Из-за холода и снега мотоцикл заводился дольше, чем обычно, что дало Дику лишние минуты три на возню со шлемом. В итоге он только замёрз ещё больше и не мог совладать с дурацкой застёжкой. Хотелось выть и плакать, но проректор таки сжалился и, заставив его задрать подбородок и не шевелиться, застегнул всё сам.
– Что вы как маленький, Ричард… – Рокэ как будто обращался к мотоциклу, не желавшему заводиться побыстрее. – Неужели ваша пресвятая матушка не заставляет брать с собой перчатки? У Эгмонта всегда были, даже летом.
– Я забыл, – пробубнил Дик, садясь сзади и цепляясь за Алву изо всех сил, потому что знал – сейчас рванёт. Рвануло небыстро. – А мы выедем?.. Снега тут полно…

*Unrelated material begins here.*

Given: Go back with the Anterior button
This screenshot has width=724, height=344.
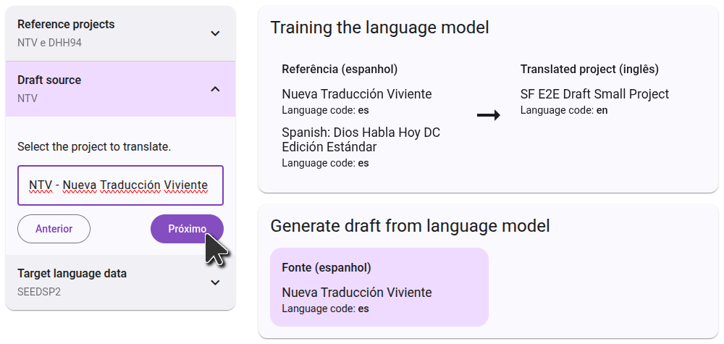Looking at the screenshot, I should [x=54, y=229].
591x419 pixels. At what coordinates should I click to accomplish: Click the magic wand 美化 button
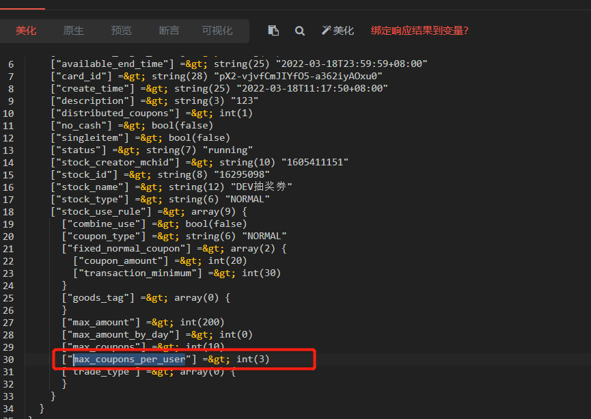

– Выедем. Сюда же как-то въехали… Это покрытие и не с такими сугробами справлялось, а нас ждёт всего лишь ледяная дорога. Куда теперь?
Пока до Ричарда доходило, что Рокэ спрашивает его, куда ехать, они выбрались на шоссе. Тряхнув головой, он ляпнул первое, что пришло в голову:
– В «Марианну»?
– Не надо в Марианну, там ваш Робер.
– Тогда в библиотеку, – взгрустнул Ричард. – Может, я там распутаюсь…
– Взрослые люди в таких ситуациях иногда позволяют себе напиться, – заметил Рокэ, когда они остановились на перекрёстке с вышеупомянутой Цветочной. – Книги могут быть бесконечно хороши, но в них находятся не только ответы, но и отягчающие обстоятельства. Зачем вам лишние страдания?
– Я не пью, – слишком быстро ответил Дик.
– Ясно, не пробовали.
– П-просто здоровье… – Ричард махнул рукой: – Не пробовал…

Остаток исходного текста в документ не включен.